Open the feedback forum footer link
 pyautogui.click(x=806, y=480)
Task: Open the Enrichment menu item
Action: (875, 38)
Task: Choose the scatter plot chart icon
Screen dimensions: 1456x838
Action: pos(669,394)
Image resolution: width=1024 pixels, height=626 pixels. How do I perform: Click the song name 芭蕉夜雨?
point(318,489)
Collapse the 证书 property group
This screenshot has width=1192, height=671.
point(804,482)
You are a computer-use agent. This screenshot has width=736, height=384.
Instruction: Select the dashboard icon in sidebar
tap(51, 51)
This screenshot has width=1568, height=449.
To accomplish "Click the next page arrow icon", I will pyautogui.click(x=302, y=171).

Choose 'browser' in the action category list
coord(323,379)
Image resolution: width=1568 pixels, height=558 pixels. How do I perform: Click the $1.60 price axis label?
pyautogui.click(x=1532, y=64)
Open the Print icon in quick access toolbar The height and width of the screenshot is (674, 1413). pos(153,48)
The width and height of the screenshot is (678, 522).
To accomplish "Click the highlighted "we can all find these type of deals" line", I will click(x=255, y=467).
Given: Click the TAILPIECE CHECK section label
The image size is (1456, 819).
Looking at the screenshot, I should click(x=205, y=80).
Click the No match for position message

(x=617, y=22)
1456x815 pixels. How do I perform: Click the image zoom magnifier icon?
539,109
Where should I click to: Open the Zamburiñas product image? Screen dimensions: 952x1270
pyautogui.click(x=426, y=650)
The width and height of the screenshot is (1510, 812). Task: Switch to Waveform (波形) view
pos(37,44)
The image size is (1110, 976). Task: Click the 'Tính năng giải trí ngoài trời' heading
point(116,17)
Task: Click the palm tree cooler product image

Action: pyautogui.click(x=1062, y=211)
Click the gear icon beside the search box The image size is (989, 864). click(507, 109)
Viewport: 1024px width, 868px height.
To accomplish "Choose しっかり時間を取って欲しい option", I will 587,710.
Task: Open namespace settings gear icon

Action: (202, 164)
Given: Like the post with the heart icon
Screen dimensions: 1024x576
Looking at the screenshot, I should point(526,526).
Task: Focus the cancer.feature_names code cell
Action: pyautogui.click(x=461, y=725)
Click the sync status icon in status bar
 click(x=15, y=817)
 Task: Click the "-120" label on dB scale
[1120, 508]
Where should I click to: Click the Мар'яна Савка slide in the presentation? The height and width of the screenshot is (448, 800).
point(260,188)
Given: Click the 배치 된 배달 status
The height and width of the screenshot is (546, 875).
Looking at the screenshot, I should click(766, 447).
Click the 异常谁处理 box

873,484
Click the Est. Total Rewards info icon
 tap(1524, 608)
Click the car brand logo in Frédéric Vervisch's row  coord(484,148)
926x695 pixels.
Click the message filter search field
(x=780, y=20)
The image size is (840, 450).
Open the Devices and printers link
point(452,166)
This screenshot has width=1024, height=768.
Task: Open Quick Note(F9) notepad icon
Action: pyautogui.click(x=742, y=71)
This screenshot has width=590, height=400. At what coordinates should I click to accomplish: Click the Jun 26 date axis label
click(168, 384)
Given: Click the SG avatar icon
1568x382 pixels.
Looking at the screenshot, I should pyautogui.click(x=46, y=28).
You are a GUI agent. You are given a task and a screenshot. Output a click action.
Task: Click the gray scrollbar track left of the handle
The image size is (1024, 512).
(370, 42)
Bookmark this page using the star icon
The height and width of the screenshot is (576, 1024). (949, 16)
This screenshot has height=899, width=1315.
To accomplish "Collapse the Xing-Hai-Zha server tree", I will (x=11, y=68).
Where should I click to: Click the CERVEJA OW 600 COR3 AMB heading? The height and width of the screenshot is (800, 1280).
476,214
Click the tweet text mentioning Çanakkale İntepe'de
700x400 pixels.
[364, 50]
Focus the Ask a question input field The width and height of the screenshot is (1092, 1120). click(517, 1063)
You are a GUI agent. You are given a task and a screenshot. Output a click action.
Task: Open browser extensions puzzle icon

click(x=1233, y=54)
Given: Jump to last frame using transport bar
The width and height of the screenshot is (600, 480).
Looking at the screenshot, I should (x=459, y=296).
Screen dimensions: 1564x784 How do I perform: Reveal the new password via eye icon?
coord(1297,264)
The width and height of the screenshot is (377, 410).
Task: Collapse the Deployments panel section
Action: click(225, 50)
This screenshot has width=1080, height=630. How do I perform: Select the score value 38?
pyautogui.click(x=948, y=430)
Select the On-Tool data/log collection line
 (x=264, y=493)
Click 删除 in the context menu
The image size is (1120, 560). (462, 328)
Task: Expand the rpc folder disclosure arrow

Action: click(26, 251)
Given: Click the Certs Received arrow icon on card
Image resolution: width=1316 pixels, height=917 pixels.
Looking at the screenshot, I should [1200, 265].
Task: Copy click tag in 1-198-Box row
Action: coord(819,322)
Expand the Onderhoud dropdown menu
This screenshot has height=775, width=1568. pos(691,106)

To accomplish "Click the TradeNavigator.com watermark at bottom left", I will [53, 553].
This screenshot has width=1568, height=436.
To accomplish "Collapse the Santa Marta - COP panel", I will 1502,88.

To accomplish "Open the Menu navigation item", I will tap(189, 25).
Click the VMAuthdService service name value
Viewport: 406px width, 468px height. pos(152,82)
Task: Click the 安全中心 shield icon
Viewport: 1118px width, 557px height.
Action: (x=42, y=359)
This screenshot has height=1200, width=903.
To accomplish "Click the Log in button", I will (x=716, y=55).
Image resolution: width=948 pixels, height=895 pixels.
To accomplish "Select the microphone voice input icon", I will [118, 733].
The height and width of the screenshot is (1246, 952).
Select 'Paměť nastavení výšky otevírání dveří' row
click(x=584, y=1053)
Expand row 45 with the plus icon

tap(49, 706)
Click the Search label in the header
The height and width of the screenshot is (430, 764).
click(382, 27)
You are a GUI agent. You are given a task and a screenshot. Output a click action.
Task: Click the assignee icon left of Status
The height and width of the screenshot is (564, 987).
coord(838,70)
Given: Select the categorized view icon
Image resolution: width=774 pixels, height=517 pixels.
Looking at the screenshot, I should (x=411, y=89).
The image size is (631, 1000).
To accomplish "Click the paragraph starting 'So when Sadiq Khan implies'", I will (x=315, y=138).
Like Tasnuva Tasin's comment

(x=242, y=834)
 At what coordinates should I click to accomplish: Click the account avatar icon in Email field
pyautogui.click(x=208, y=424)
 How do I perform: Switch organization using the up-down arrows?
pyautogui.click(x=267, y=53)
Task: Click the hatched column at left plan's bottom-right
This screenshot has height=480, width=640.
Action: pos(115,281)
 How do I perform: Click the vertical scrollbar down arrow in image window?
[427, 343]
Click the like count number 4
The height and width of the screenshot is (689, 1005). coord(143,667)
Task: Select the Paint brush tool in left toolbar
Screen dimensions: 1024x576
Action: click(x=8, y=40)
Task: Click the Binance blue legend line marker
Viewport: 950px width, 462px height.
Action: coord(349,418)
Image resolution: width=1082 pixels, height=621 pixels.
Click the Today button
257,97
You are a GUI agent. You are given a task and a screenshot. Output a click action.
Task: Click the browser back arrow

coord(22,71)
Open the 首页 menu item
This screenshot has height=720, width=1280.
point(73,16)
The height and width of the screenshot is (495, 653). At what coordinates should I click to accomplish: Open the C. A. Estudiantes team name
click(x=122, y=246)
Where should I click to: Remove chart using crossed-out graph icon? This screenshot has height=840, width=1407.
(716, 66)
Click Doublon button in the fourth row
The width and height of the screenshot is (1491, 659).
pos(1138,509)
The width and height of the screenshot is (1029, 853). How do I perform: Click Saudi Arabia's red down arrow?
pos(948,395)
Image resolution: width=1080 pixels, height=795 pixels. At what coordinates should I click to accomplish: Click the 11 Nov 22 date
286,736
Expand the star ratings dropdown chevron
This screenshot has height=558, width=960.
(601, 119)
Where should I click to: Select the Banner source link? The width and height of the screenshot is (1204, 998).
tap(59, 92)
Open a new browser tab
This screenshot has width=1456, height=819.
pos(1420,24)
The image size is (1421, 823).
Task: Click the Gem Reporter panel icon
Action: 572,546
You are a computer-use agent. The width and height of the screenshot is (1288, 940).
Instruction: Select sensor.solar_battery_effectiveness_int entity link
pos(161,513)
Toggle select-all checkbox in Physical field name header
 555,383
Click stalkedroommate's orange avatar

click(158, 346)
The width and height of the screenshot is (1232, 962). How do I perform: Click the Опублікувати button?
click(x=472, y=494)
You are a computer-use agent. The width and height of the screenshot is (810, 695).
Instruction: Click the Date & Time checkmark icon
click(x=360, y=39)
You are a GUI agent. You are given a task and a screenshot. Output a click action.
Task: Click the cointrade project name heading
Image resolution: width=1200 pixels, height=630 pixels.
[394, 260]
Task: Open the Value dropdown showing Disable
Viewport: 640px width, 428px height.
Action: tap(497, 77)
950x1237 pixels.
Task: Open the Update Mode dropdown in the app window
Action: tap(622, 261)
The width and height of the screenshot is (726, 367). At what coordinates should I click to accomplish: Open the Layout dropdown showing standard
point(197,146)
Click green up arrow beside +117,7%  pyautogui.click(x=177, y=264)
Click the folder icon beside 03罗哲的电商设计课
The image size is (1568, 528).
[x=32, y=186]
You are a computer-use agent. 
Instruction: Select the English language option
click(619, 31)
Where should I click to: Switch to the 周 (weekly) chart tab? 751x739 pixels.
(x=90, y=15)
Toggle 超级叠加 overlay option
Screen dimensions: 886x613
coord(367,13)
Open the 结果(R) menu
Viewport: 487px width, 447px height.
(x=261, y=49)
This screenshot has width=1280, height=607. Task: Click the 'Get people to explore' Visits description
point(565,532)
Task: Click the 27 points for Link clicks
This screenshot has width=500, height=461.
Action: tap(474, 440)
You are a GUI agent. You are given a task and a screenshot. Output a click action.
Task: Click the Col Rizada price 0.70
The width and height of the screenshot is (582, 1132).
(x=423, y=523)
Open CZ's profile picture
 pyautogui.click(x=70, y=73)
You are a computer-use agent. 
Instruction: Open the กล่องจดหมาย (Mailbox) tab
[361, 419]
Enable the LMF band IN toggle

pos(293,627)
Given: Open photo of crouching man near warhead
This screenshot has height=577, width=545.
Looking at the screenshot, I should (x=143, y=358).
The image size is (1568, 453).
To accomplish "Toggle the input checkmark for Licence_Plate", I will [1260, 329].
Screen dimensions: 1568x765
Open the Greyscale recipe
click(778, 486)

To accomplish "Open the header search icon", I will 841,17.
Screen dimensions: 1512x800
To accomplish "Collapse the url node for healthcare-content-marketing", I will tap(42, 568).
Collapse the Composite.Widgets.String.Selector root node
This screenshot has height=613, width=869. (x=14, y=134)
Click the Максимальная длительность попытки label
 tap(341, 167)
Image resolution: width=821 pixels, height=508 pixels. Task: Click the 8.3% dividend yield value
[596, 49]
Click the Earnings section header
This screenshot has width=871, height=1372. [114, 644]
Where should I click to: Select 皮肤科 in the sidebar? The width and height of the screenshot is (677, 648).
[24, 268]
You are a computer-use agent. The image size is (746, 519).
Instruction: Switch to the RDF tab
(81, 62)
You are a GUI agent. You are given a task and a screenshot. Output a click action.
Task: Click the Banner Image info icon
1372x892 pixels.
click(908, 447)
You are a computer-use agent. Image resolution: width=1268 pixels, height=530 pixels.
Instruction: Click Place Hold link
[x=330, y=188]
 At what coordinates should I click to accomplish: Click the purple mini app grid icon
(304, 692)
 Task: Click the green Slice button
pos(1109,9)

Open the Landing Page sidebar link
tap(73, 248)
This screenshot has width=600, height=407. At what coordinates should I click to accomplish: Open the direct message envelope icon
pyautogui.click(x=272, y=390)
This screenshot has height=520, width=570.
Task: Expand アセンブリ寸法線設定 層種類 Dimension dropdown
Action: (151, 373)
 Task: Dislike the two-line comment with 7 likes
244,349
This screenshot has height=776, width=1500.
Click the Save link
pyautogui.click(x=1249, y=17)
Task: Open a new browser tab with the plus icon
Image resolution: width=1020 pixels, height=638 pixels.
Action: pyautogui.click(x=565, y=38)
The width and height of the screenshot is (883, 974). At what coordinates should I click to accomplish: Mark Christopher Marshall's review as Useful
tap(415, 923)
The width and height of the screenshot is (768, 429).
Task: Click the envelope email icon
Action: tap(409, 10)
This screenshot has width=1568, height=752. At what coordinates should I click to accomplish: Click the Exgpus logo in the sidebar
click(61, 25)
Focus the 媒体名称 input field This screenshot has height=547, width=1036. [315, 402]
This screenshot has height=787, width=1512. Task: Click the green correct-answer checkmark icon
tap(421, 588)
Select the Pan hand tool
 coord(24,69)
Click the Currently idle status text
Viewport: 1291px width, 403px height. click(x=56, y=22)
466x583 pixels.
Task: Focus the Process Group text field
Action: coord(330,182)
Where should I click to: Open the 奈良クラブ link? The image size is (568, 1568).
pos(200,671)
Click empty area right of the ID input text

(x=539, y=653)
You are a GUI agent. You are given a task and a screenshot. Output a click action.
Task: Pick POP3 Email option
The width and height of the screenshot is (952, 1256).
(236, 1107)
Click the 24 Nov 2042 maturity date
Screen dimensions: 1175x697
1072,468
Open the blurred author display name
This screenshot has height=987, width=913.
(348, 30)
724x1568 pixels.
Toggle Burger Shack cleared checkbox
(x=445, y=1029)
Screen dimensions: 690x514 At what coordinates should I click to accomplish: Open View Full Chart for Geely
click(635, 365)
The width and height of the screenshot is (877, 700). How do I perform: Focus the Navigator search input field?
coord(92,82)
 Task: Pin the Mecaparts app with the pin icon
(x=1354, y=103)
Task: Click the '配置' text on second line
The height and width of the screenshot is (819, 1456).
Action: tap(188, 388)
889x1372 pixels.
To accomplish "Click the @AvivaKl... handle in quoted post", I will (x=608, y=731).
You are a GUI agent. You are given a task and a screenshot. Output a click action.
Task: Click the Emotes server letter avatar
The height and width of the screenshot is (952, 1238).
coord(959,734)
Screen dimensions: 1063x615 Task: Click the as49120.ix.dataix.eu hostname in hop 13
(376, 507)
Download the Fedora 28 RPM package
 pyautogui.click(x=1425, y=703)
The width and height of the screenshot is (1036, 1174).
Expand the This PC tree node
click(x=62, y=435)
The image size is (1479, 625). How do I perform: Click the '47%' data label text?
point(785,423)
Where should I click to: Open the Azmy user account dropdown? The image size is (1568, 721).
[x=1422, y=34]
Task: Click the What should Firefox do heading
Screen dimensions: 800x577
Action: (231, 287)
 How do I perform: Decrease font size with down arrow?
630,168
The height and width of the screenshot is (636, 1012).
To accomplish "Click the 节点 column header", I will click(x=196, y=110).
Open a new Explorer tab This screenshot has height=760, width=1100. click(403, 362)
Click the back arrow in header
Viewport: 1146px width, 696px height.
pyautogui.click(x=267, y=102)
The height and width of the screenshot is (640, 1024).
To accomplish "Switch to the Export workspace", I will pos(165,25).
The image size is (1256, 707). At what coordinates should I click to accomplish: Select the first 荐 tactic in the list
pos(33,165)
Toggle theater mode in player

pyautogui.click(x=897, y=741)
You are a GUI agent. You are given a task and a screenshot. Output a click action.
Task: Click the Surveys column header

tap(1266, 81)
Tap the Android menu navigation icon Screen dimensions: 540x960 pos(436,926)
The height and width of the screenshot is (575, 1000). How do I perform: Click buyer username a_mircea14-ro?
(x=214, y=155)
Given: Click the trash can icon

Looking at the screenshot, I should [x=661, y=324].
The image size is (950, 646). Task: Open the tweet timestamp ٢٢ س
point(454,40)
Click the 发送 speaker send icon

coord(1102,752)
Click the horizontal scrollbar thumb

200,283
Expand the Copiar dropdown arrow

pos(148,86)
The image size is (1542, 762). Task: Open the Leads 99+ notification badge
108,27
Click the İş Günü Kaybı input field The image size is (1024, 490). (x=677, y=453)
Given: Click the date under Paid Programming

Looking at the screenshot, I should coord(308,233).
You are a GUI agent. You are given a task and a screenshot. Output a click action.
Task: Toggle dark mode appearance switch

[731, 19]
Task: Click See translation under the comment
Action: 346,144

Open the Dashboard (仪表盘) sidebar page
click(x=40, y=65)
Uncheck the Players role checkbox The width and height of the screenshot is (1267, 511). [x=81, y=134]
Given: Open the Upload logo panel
####
◆ **Exercise details**: Proceeding from the line containing "The image size is (631, 1000)." through the line containing "Click Doublon button in the fourth row", transcribe the lines above exactly, both end lines included.

◆ **Response for this exercise**:
The image size is (631, 1000).
To accomplish "Click the paragraph starting 'So when Sadiq Khan implies'", I will (x=315, y=138).
Like Tasnuva Tasin's comment

(x=242, y=834)
 At what coordinates should I click to accomplish: Click the account avatar icon in Email field
pyautogui.click(x=208, y=424)
 How do I perform: Switch organization using the up-down arrows?
pyautogui.click(x=267, y=53)
Task: Click the hatched column at left plan's bottom-right
This screenshot has height=480, width=640.
Action: pos(115,281)
 How do I perform: Click the vertical scrollbar down arrow in image window?
[427, 343]
Click the like count number 4
The height and width of the screenshot is (689, 1005). coord(143,667)
Task: Select the Paint brush tool in left toolbar
Screen dimensions: 1024x576
Action: click(x=8, y=40)
Task: Click the Binance blue legend line marker
Viewport: 950px width, 462px height.
Action: coord(349,418)
Image resolution: width=1082 pixels, height=621 pixels.
Click the Today button
257,97
You are a GUI agent. You are given a task and a screenshot. Output a click action.
Task: Click the browser back arrow

coord(22,71)
Open the 首页 menu item
This screenshot has height=720, width=1280.
point(73,16)
The height and width of the screenshot is (495, 653). At what coordinates should I click to accomplish: Open the C. A. Estudiantes team name
click(x=122, y=246)
Where should I click to: Remove chart using crossed-out graph icon? This screenshot has height=840, width=1407.
(716, 66)
Click Doublon button in the fourth row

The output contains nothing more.